Five
Vital Lessons From Iraq (Paul Johnson)
Forbes.com ^ |
03.17.03 | Paul Johnson
Posted on 03/03/2003 12:23 AM PST by giotto
The Iraq crisis has already pointed up a number of valuable lessons. So far
I have identified five:
• Lesson I. We have been reminded that France is not to be trusted at
any time, on any issue. The British have learned this over 1,000 years of
acrimonious history, but it still comes as a shock to see how badly the French
can behave, with their unique mixture of shortsighted selfishness, long-term
irresponsibility, impudent humbug and sheer malice. Americans are still finding
out--the hard way--that loyalty, gratitude, comradeship and respect for treaty
obligations are qualities never exhibited by French governments. All they
recognize are interests, real or imaginary. French support always has to be
bought. What the Americans and British now have to decide is whether formal
alliances that include France as a major partner are worth anything at all, or
if they are an actual encumbrance in times of danger.
We also have to decide whether France should be allowed to remain as a
permanent member of the U.N. Security Council, with veto power, or whether it
should be replaced by a more suitable power, such as India. Linked to this is
the question of whether France can be trusted as a nuclear power. The French
have certainly sold nuclear technology to rogue states in the past, Iraq among
them. In view of France's attempts to sabotage America's vigorous campaign to halt
the spread of weapons of mass destruction, we need to be sure that France is
not planning to cover the cost of its flagging nuclear weapons program by
selling secrets to unruly states. Certainly Anglo-American surveillance of
French activities in this murky area must be intensified.

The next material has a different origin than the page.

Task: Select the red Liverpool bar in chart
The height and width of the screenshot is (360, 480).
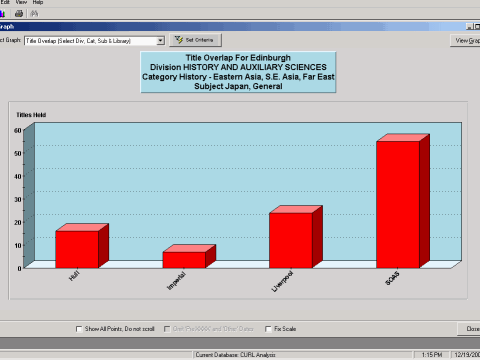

• Lesson II. Germany is a different case. The Germans are capable of
loyalty and even gratitude. For many years Germany was one of the most
dependable members of NATO. But the country is now very depressed, both
psychologically and economically, with unemployment moving rapidly toward the 5
million mark and no prospect of an early recovery. With a weak, unpopular and
demoralized government, Germany has been lured by France into a posture of
hostility toward the Anglosphere, a posture that corresponds neither to the
instincts nor the interests of the German people. Germany is a brand to be
snatched from the burning; we must make a positive and urgent effort to win it
back to the fold.
• Lesson III. The assumption, in many minds, seems to be that whereas
individual powers act on the world stage according to the brutal rules of
realpolitik, the U.N. represents legitimacy and projects an aura of idealism.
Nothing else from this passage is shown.